日めくりプロ野球 7月

【7月1日】1972年(昭47) 本塁打打って怒られた福本豊 ファン大喜びのホームスチール

[ 2010年7月1日 06:00 ]

 【阪急4―2近鉄】2度目の挑戦。必要だったのは何よりも思い切りだった。5回2死三塁、カウント2―1からの4球目。三塁走者の阪急・福本豊中堅手は本塁めがけてスタートした。
 普段は足から滑り込む韋駄天もきょうは迷わず頭から行った。砂ぼこりが舞う中、外角低めのボールをつかんだ近鉄・真鍋幹三捕手のタッチよりもわずかに早く福本の左手がホームベースを触った。
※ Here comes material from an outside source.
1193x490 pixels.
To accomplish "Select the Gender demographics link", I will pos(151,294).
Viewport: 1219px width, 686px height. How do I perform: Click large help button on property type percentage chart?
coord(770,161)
 ホームスチール成功!スタンドのファンは阪急が1点勝ち越したことを喜んだというより、これが見たかった、とばかりに福本への拍手喝采を惜しまなかった。プロ4年目、通算181個目の盗塁は、初めて成功した本盗だった。
 ユニフォームの汚れは任務を完璧にやり遂げたことの証。してやったりの福本だったが、ベンチで自嘲気味につぶやかずにはいられなかった。「ホームランの時より騒いどるで。一体どいうことや」。
 初回、先頭打者の福本は左翼へ本塁打を放った。試合開始直後の先制弾にチームもファンも士気は大いに上がるものだが、福本が生還すると熱心なブレーブスファンが“罵声”を浴びせた。「コラッ、福本!ホームランなんか打ちやがって!ヒット打って走らんかい!」。三塁側ベンチの上までわざわざやって来て野次った男性に、阪急ナインも大ウケ。先頭打者本塁打を打って“怒られた”選手は、後にも先にも福本ぐらい。この半月後、その足に1億円の保険がかけられて話題となったが、それほど当時のファンは背番号7の盗塁を楽しみに球場へ通っていた。
 ホームスチールを決めた同じ72年の8月27日、東映20回戦(西宮)で日本新記録の86盗塁、1カ月後の9月26日の南海23回戦(西宮)で世界新記録(当時)の105盗塁を達成した福本。それでも本盗はこの1回だけ。88年に阪急の歴史が終わるのと同時に、エースの山田久志投手ともに引退、通算1065盗塁の日本記録を残したが、現役20年を通じてもホームスチールはこの1度しか成功しなかったというのは、とても興味深い。
 「単なる駆けっこだったら福本より速い選手はいくらでもいた」。南海、ロッテ、西武の3球団で捕手を務め、福本に計162回も盗塁を企てられ、24回しか刺せなかった野村克也捕手はそう証言する。その福本が93年まで世界記録を保持するほどの盗塁を成功させたのは、投手のモーションを盗む観察力に裏打ちされたスタートの良さにあった。
 加えてスタートを切ってからトップスピードに乗るまでの時間が短いこと、スライディングしてもスピードが落ちないことの2つが加わり、盗塁がおもしろいように決まった。「福本の足はバッテリーにも革命を促した。彼の出現でクイックモーションを各球団の投手が採り入れるようになった。一流の選手は、野球技術の発展に貢献するもんや」とノムさん。それでも福本は警戒網をくぐり抜けてスチールを成功し続け、今後日本球界では超えるのが不可能に近い生涯盗塁数を残した。
 その福本をしてもホームスチール成功はわずか1回のみ。失敗は6回を数える。「二盗、三盗とはタイミングの取り方が違う。それに阪急の打線はワシが無理してホームスチールしなくてもクリーンアップが還してくれる。一打で還れる場所まで来ればそれで良かった」。福本が13年連続盗塁王となった間、阪急は半分近い6度のリーグ制覇を成し遂げた。福本の足で好機を膨らませ、信頼できる中軸で得点するというパターンは、ブレーブスの攻撃の象徴だった。福本の言葉通り「無理に」危険を冒す必要はなかったのである。